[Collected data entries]
--- --- ---

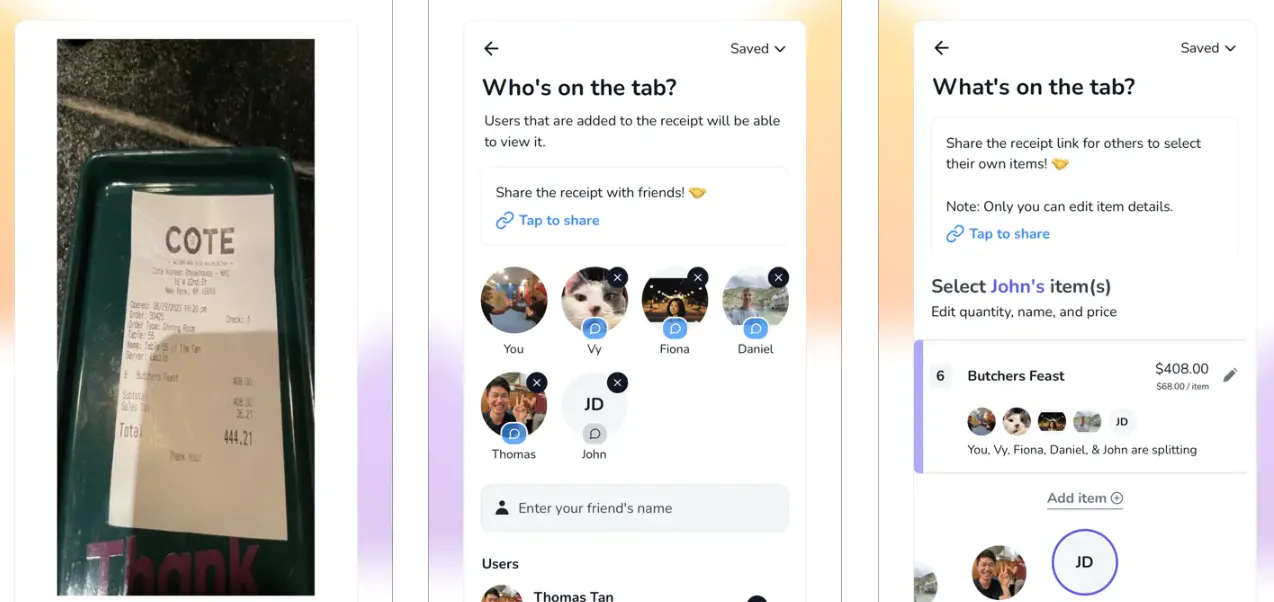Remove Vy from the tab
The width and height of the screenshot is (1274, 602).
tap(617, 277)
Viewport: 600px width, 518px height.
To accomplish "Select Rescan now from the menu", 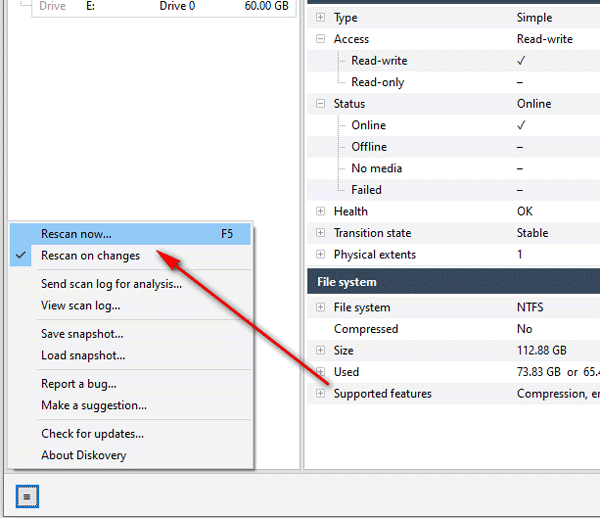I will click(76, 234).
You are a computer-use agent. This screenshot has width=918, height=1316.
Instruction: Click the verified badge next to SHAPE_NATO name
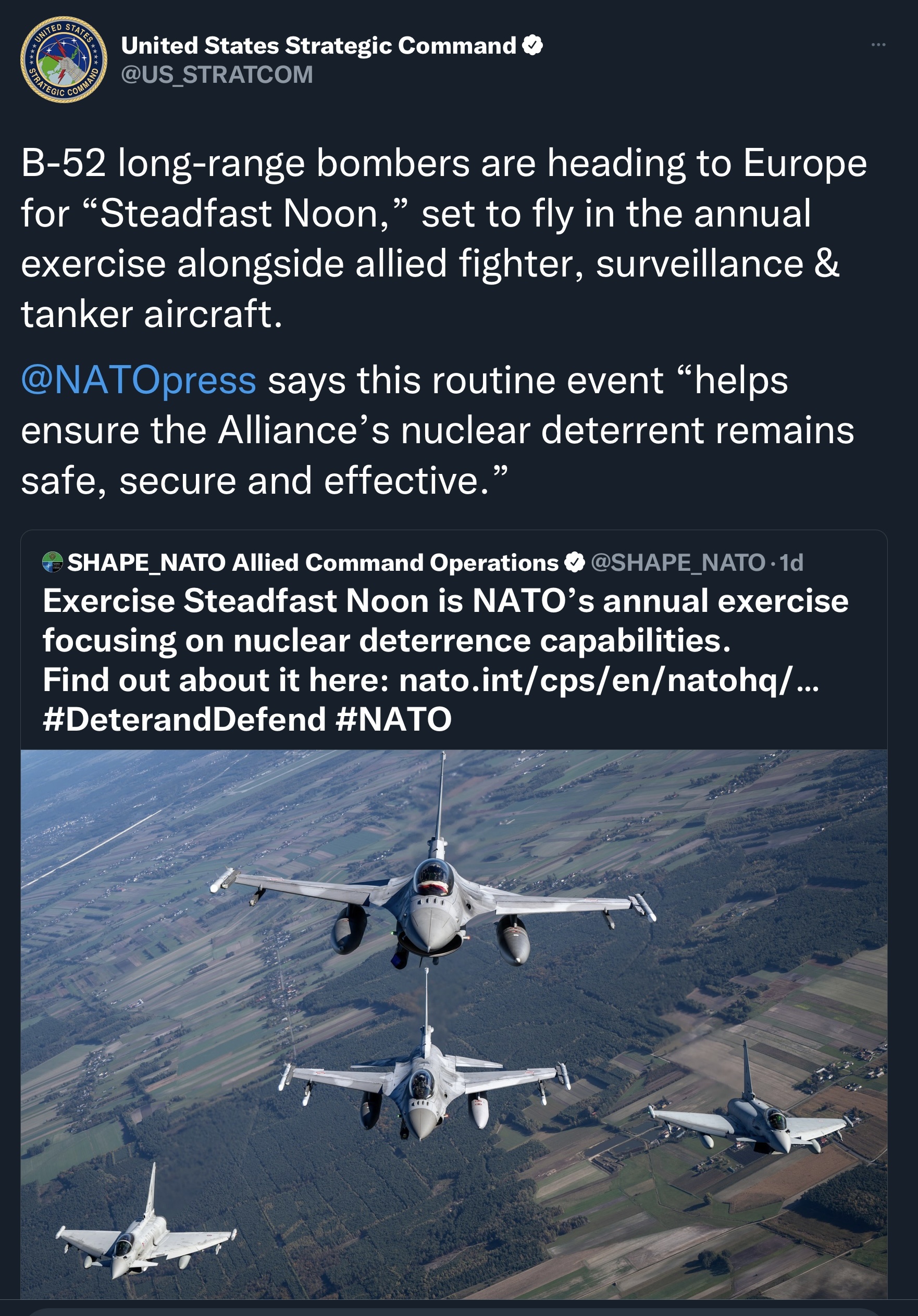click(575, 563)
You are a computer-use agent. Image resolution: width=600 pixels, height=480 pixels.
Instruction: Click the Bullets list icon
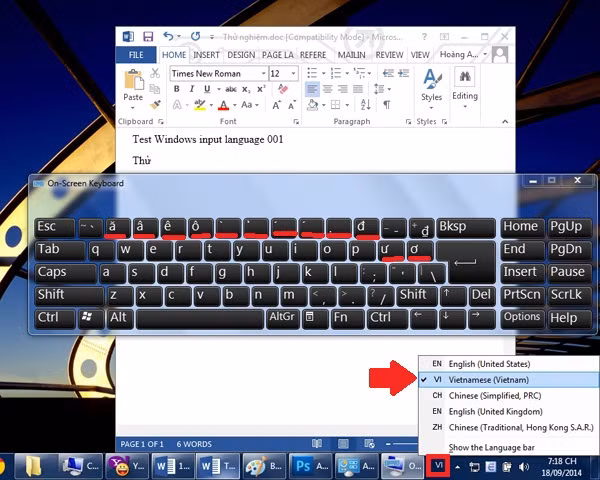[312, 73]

--- --- ---

**Prompt**
Bring together each line above where the string "computer" turns up.

**Exercise output**
You are a computer-use agent. This screenshot has width=918, height=1316.
You are a computer-use agent. Image resolution: width=600 pixels, height=480 pixels.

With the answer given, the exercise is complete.